Relief flooded through her.

She took his good hand and led him to the bed. Her hands shook as she climbed onto the mattress and pulled him with her.

I don’t know what I’m doing.

But Khorrek touched her with aching gentleness, as if she were infinitely precious.

He kissed her again, slower this time, as his good hand traced her side over the thin fabric of her nightgown, mapping her body with careful reverence.

“Tell me if I hurt you.”

“You won’t.”

“I could. Easily.”

“But you won’t. I trust you.”

She felt him shudder.

When was the last time anyone said that to him? When was the last time anyone trusted him with something other than violence?

His lips moved to her throat, her collarbone, and she gasped, arching into him.

Oh.

Oh that’s…

Her nightgown disappeared. She wasn’t sure how and she didn’t care as his mouth found her breast. She tangled her fingers in his hair and tugged him closer. He growled, and the sound vibrated through her. Primal. Right.

“More,” she demanded, and he gave her more.

He found places that made her gasp, made her mind go blissfully, wonderfully blank. She’d spent her entire life thinking, living in her head, he forced her into her body, into sensation and need and feeling.

His clothes vanished as well and she lost the ability to speak.

Muscles, scars, and an enormous green cock cock, glistening in the lamplight.

He should have been intimidating, but all she could think was that she wanted to touch all of him.

To map his body with her hands and mouth the way he was mapping hers.

He stroked his fingers through her folds, making her gasp, then carefully inserted first one thick finger and then another. He gently parted them, stretching her, preparing her, but she squirmed impatiently.

“I want all of you,” she said breathlessly.

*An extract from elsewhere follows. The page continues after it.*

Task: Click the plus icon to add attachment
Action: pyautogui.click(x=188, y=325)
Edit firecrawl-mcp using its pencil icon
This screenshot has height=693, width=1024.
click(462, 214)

He moved over her, his body a heavy weight that was the most perfect thing she had ever felt. He nudged against her entrance, his eyes searching hers.

“This might hurt,” he said quietly.

“I know the biology.”

Despite everything, he huffed a soft laugh. “Of course you do.”

“Khorrek?”

“Yes?”

“Stop talking.”

He kissed her again, deep and thorough, and then he pushed inside. Pressure. Fullness. A sharp sting that faded almost immediately. A startled gasp escaped her lips and he paused.

“Don’t you dare stop.”

He huffed another laugh, slowly pushing deeper, stretching her to an almost painful degree. She froze, her body adjusting to the sheer size of him and he held still, letting her get used to the intrusion, a low growl rumbling in his chest.

“Relax,” he rumbled.

“Easy for you to say,” she gasped, but her body obeyed.